> [What to produce] For the string "time", state how many lines of the data hold it. Give nothing besides the number.

Dataset excerpts
******************************
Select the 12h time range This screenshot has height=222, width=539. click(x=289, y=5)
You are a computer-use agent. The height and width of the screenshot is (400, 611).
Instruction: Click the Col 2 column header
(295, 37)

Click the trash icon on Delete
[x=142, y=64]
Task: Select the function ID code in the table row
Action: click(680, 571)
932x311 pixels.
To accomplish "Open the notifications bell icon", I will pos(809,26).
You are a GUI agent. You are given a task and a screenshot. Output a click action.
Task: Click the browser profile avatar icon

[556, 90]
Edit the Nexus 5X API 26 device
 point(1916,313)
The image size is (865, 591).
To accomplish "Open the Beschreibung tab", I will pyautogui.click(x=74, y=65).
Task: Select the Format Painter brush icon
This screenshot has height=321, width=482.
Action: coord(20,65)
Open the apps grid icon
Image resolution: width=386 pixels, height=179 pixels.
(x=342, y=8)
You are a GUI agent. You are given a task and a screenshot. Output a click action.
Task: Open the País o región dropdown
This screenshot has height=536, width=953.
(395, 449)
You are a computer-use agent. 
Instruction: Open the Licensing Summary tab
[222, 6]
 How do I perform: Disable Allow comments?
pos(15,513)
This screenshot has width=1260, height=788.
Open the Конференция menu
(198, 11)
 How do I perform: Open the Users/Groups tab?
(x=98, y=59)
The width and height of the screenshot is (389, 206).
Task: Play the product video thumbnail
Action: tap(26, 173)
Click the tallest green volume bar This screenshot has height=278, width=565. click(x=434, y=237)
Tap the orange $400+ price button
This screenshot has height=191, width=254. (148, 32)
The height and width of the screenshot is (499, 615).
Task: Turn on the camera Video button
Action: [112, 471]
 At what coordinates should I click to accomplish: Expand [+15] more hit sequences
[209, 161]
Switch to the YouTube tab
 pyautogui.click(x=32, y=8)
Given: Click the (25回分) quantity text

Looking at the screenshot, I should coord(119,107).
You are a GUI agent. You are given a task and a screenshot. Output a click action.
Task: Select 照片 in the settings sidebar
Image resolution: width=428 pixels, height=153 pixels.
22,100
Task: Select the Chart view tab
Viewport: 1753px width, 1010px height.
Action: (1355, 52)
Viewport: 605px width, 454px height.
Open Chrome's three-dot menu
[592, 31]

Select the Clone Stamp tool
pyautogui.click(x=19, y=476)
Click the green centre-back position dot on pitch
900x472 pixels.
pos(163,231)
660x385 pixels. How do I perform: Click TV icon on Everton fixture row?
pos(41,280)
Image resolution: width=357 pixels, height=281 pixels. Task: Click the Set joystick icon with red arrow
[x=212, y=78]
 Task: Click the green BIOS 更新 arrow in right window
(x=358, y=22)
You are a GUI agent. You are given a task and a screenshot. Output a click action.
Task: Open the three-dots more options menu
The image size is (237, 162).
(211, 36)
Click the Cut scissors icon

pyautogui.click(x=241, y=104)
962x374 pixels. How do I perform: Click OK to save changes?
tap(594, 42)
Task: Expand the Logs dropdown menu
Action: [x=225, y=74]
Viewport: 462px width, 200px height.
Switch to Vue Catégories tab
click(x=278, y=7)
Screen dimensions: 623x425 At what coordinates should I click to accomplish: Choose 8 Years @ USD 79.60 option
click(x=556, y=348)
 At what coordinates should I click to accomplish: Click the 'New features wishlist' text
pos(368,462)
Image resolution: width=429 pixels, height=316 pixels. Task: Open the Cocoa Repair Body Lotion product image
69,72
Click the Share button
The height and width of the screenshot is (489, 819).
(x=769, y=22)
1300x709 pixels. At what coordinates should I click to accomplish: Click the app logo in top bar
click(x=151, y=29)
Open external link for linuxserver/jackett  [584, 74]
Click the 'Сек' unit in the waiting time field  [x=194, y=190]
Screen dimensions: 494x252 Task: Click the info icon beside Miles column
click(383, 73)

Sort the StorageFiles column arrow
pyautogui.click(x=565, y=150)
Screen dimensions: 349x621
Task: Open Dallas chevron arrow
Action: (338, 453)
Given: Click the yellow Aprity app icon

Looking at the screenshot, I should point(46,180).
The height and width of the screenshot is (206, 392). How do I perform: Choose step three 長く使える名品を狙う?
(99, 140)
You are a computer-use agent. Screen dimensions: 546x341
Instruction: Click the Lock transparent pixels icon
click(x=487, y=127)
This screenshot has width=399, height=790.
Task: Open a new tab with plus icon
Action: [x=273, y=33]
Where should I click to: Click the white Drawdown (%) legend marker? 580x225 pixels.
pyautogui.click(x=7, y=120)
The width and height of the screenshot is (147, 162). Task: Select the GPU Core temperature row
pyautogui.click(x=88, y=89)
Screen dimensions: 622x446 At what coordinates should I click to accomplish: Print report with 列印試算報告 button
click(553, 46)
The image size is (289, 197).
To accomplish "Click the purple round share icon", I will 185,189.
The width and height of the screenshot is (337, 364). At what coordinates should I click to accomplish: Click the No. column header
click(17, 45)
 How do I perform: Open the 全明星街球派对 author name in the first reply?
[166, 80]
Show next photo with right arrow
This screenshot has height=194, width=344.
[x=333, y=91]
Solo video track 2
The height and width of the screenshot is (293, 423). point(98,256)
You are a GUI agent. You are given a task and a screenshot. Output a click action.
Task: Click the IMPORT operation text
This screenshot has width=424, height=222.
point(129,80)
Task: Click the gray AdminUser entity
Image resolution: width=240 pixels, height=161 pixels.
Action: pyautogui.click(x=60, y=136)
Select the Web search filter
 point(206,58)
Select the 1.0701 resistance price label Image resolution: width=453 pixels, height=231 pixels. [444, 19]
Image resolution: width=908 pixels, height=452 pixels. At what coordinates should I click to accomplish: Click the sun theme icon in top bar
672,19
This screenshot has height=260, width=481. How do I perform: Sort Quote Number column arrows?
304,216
******************************
> [Solution for this task] 2